The holiday season is often portrayed as joyful, warm, and full of celebration. Yet for anyone grieving a loved one, this time of year can feel heavy and overwhelming. The contrast between societal expectations and internal reality can intensify sadness, loneliness, or guilt. If this season feels painful rather than festive, you are not alone. Grief does not follow a calendar, and you can navigate the season at your own pace.

 

Why Holidays Can Intensify Grief

Holidays often highlight routines, traditions, and people we miss the most. When someone important is no longer physically present, the emotional impact can be especially sharp. You may feel pressure to “be happy” or act like everything is normal. This emotional conflict can create fatigue, irritability, or a desire to withdraw.

 

Let Yourself Feel What You Feel

Many people try to push down their grief to “get through” the holidays. But suppressing emotions often leads to more distress. Allowing yourself to feel sadness, anger, confusion, or longing is part of healing. Give yourself permission to experience the season in whatever way feels most supportive.
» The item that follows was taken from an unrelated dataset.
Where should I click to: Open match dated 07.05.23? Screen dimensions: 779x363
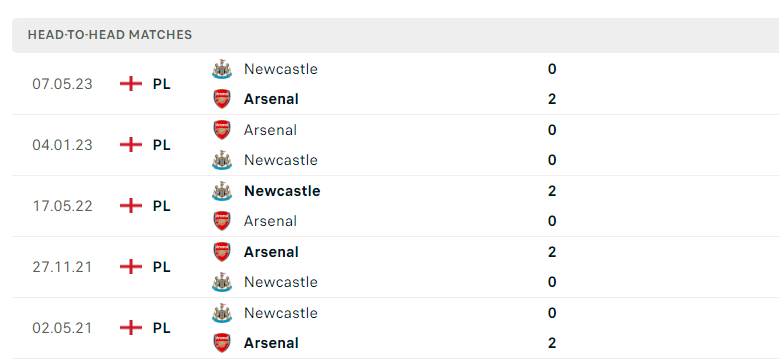[x=395, y=84]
Some people find comfort in maintaining old traditions. Others feel relief in creating new ones. Both approaches are valid. What matters is choosing what feels right for you, not what others expect.

 

Create Space to Honour Your Loved One

Finding intentional ways to remember your loved one can help bring meaning and connection into the holiday season. Consider:

  • Lighting a candle in their honour
  • Sharing stories or memories during a meal
  • Hanging a special ornament
  • Playing their favourite song
  • Doing an activity they loved

Honouring them does not keep you stuck in grief. It keeps their memory close.

 

Reach Out for Support

Grief can feel isolating, especially when others seem caught up in the season. You do not need to carry everything alone. Talk to someone you trust, whether it is a friend, family member, or mental health professional. Sometimes even a short conversation can bring relief.

 

Take Care of Your Body and Mind

Grief affects your whole system. Small acts of care can make a meaningful difference:

  • Prioritize sleep as much as possible
  • Eat nourishing foods
  • Take breaks when you feel overwhelmed
  • Spend time outdoors or in nature
  • Limit alcohol if you notice it worsens your mood

Gentle routines help your nervous system settle during emotionally charged times.

 

Give Yourself Compassion

The holidays may never feel exactly the same, and that is okay. Healing does not mean forgetting. It means learning to carry your love and your loss in a way that feels more manageable over time.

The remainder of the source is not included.